The following methods can be used for examination: ① Drinking water leads to choking cough. ② When pressing the base of the tongue and instructing the patient to say “ah,” the palatine arch fails to lift. This is because the muscle fibers from the base of the tongue that normally assist in elevating the anterior palatine arch are unable to do so, thereby revealing a drooping soft palate. ③ Continuous laryngeal phonation results in unclear articulation. ④ The patient can only puff out the cheeks when the nostrils are manually occluded.
Treatment (Zhiliaofa)
I. Acupoints and Acupuncture Techniques
1. **ST9 (Renying) on the affected side**: Located in the neck, level with the laryngeal prominence, at the anterior border of the common carotid artery. Use a 30-gauge, 1.5-cun filiform needle. After routine local disinfection, insert approximately 1.3 cun toward the spine, carefully avoiding the common carotid artery. Needling sensation: distending pain in the neck and pharynx.
**2. CV23 (Lianquan):** Located on the anterior midline of the neck, in the depression superior to the hyoid bone, above the laryngeal prominence. To locate, tilt the head backward. Use a 30-gauge, 1.5-cun filiform needle. After routine local disinfection, insert obliquely toward the root of the tongue to a depth of approximately 1 cun. Sensation: Local distension and pain.
3. **PC6 (Neiguan) (affected side)**: Located on the palmar aspect of the forearm, 2 cun proximal to the palmar wrist crease, between the tendons of the palmaris longus and flexor carpi radialis. A 30-gauge, 1.5 cun filiform needle is used. After routine local disinfection, insert perpendicularly toward TE5 (Waiguan) approximately 1.3 cun deep. Needling sensation: local distension and pain, or radiation toward the elbow.

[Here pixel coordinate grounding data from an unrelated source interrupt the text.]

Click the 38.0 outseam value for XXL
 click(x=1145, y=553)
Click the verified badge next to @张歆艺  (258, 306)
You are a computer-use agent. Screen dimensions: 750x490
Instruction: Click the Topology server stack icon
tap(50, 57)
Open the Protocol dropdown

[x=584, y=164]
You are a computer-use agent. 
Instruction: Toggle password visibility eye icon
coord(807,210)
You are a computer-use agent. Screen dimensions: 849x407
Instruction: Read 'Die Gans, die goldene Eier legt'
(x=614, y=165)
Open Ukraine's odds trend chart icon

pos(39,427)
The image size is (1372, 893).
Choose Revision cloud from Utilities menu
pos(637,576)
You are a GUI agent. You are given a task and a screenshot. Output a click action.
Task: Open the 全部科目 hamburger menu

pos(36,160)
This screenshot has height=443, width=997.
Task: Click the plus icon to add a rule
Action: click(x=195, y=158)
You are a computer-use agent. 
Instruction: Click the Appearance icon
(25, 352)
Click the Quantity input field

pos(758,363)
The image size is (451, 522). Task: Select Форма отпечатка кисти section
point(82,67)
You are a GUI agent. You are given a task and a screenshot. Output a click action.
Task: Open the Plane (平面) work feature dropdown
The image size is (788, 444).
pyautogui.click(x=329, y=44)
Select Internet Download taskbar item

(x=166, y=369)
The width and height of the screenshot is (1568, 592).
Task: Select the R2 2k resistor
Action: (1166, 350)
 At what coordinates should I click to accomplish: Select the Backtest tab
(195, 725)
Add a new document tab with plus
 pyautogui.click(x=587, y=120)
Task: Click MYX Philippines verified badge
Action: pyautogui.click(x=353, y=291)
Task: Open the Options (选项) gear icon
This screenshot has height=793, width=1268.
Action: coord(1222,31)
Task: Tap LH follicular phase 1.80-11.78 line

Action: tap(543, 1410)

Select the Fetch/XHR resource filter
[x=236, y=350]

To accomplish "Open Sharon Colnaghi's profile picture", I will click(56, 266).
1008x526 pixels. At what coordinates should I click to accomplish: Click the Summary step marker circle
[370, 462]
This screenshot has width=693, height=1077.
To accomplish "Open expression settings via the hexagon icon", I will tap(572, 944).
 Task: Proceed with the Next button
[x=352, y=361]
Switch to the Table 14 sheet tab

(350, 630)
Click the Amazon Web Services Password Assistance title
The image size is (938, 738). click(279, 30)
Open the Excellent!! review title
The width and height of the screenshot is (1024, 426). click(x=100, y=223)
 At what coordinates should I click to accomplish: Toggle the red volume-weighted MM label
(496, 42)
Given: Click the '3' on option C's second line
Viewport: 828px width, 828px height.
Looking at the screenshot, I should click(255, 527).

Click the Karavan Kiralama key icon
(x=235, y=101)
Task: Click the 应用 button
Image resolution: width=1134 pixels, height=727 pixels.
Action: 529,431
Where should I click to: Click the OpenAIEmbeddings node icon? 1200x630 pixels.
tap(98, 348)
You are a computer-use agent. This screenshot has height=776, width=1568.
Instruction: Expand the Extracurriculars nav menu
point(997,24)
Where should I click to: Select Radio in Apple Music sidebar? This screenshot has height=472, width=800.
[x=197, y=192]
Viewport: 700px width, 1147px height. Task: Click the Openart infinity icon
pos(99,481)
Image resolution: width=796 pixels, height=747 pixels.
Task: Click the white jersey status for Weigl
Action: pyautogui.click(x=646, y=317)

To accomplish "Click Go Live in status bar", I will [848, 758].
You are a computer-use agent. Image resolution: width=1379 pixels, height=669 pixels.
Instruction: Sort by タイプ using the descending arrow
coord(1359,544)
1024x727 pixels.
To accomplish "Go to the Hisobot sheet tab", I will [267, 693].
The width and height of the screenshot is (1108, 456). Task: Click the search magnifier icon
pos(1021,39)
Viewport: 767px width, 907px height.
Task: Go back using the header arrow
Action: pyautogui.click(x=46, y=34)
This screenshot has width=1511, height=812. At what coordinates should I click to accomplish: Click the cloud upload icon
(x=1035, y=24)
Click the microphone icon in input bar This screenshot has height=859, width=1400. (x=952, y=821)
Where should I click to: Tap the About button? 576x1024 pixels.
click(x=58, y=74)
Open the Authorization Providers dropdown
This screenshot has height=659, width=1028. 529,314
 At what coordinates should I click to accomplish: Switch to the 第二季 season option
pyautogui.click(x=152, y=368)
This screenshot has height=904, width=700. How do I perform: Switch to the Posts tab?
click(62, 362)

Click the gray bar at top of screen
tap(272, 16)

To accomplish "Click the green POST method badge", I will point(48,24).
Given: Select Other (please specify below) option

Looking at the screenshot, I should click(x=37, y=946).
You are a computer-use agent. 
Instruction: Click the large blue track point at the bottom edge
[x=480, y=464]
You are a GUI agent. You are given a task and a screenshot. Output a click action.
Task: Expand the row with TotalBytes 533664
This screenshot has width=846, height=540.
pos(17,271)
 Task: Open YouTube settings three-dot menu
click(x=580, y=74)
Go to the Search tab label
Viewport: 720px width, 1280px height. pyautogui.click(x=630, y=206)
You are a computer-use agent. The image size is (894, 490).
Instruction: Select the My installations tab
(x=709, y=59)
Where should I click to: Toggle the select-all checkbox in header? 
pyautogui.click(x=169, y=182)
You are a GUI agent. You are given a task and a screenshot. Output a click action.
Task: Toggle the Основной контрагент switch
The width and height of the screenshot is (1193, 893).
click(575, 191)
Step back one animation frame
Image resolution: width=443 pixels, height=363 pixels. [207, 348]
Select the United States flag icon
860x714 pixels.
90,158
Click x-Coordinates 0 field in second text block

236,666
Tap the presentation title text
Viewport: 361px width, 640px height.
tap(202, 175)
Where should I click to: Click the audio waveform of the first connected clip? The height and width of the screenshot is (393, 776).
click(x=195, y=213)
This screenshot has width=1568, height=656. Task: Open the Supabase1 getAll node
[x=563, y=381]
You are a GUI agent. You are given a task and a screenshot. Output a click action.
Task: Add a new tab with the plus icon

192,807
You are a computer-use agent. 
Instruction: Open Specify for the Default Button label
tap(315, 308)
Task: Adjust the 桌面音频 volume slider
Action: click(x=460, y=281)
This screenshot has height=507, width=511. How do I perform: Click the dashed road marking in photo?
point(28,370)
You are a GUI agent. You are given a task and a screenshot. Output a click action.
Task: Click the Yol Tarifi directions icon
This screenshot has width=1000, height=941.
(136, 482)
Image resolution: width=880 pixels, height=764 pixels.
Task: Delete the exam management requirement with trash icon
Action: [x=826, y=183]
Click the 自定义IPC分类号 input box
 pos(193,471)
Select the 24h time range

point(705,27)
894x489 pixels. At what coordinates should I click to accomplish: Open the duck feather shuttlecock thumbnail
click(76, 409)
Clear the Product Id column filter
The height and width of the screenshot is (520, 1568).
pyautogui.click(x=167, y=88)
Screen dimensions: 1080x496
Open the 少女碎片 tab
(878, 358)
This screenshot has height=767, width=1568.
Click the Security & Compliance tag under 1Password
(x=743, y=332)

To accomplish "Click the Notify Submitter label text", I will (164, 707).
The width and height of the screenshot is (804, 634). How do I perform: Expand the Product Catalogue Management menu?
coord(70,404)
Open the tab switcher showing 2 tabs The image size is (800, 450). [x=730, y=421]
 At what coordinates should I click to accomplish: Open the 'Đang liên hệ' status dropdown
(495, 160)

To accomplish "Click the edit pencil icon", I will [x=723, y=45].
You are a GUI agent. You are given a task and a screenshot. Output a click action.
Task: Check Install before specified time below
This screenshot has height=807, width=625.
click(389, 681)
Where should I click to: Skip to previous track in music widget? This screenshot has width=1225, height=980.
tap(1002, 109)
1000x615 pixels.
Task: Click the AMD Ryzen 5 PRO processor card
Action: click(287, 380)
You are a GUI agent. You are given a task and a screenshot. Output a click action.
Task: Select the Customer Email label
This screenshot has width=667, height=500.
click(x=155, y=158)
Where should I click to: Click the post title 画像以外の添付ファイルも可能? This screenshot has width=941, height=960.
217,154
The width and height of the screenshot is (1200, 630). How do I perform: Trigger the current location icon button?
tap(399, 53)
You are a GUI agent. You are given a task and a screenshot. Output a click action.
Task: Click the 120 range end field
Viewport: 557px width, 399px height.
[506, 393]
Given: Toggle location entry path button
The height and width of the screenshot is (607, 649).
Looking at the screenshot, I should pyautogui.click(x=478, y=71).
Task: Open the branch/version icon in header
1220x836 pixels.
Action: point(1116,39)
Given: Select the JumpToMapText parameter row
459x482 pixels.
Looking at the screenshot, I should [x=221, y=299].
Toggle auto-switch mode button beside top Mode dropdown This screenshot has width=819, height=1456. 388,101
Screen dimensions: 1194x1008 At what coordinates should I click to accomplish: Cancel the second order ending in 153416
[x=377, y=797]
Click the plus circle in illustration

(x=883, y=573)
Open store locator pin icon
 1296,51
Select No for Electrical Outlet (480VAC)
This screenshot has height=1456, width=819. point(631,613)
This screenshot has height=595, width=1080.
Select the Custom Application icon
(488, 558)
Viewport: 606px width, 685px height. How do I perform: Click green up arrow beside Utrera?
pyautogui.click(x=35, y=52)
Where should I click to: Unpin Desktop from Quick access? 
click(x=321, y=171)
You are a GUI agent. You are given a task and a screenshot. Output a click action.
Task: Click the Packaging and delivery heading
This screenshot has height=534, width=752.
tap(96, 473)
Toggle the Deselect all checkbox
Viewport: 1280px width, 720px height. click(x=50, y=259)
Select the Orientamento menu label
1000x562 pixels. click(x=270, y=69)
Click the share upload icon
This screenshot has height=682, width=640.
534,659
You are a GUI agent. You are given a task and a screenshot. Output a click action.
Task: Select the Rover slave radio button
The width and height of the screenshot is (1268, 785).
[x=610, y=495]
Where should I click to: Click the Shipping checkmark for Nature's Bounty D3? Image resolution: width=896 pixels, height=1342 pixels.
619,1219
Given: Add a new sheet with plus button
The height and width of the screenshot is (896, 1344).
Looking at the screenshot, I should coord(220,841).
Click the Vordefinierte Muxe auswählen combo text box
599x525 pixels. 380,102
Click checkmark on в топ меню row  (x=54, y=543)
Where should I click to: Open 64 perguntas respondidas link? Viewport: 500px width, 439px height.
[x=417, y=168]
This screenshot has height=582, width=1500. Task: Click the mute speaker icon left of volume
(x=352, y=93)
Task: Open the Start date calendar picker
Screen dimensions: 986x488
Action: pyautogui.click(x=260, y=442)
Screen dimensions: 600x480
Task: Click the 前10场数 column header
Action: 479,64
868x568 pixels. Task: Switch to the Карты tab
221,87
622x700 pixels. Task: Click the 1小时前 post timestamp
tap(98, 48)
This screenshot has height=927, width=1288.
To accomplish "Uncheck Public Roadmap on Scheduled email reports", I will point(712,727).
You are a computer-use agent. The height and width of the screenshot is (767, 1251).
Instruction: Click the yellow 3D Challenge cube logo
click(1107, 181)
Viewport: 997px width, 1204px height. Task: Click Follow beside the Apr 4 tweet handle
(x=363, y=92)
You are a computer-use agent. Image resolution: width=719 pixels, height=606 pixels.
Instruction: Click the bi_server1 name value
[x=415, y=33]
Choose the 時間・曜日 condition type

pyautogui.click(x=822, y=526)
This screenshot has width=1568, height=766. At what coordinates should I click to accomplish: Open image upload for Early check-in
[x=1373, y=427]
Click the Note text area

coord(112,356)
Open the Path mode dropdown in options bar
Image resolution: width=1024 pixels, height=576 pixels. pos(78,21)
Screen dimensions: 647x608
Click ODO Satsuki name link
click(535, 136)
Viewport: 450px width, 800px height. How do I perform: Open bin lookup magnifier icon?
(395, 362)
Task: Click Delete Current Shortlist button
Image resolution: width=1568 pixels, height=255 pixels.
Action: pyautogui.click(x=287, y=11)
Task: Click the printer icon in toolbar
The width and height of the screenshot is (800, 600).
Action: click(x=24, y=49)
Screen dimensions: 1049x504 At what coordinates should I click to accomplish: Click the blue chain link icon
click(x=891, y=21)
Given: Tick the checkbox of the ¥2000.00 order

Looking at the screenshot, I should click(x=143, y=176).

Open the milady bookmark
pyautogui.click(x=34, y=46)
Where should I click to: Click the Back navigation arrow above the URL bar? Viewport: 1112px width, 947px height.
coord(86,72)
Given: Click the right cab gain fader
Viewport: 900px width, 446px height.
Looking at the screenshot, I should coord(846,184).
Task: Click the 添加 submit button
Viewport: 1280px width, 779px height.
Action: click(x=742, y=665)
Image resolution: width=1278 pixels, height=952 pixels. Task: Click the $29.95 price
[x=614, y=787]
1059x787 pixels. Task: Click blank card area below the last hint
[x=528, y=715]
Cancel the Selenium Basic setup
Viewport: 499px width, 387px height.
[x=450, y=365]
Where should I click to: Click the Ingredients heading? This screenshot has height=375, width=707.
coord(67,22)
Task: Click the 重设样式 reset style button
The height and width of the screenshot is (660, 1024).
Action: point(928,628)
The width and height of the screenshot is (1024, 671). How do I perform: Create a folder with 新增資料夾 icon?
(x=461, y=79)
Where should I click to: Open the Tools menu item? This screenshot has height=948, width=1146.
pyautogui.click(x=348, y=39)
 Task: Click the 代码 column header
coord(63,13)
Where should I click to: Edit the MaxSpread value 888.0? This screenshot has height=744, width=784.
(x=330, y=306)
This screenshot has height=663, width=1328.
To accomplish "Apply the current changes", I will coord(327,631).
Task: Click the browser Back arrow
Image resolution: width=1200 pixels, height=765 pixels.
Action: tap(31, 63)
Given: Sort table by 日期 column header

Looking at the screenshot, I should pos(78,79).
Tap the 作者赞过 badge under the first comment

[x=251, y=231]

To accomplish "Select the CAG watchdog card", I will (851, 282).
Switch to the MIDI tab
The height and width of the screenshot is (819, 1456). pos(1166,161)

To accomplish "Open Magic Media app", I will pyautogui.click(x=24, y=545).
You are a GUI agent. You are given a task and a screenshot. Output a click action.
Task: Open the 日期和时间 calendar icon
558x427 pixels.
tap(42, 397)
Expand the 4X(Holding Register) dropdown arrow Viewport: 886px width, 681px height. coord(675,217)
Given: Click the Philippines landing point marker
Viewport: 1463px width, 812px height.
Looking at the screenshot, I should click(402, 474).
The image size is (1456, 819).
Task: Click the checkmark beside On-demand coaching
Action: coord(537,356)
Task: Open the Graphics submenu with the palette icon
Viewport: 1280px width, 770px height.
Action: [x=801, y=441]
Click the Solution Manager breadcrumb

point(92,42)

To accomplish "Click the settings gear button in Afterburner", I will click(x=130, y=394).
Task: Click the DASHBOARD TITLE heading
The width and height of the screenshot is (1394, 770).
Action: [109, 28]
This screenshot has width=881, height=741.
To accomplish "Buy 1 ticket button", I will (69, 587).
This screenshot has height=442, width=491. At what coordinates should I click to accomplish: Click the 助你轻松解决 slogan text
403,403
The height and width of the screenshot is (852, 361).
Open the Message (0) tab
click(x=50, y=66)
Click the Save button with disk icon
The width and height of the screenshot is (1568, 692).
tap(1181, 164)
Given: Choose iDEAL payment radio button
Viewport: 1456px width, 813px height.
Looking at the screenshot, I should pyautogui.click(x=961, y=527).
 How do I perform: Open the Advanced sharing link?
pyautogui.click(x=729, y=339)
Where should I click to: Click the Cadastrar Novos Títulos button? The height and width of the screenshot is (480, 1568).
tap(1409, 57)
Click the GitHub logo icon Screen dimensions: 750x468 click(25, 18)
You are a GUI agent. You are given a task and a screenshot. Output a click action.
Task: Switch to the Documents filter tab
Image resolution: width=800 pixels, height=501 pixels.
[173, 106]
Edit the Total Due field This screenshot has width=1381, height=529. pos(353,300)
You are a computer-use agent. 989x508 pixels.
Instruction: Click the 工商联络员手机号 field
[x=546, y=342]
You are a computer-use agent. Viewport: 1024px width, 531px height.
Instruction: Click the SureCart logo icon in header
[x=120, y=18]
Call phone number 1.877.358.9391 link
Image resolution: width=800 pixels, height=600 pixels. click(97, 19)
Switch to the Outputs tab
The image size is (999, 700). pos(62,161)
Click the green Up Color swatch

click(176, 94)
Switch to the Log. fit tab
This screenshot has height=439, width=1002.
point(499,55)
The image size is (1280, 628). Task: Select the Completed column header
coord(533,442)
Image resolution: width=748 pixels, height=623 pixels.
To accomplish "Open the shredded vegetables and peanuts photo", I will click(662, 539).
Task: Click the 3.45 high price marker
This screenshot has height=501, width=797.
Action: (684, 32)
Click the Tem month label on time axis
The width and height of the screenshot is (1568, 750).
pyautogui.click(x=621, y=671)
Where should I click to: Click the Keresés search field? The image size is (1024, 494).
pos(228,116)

4. **LI4 (Hegu) (affected side)**: Located on the dorsum of the hand, between the 1st and 2nd metacarpal bones, near the midpoint of the radial side of the 2nd metacarpal bone. Use a 30-gauge, 1.5 cun filiform needle. After routine local disinfection, insert obliquely toward LU10 (Yuji) to a depth of approximately 1 cun. Needling sensation: local distension and pain.
2. Methods
Acupuncture is applied on the affected side or bilaterally. The patient is placed in a sitting position. The above acupoints are inserted according to the standard method with electrical stimulation. The needles are retained for 40 minutes and then removed. The treatment is given once daily, with 6 sessions constituting one course. A 5-day rest is taken before the next course.
3. Commentary
Unilateral glossopharyngeal nerve palsy responds well to electroacupuncture therapy, with most cases recovering within approximately two courses of treatment. Bilateral glossopharyngeal nerve palsy also shows some response to electroacupuncture, but it is often accompanied by infections of the nasopharynx or the trachea and lungs. In such cases, electroacupuncture should be administered on the basis of treating these concurrent conditions, and satisfactory results can still be achieved.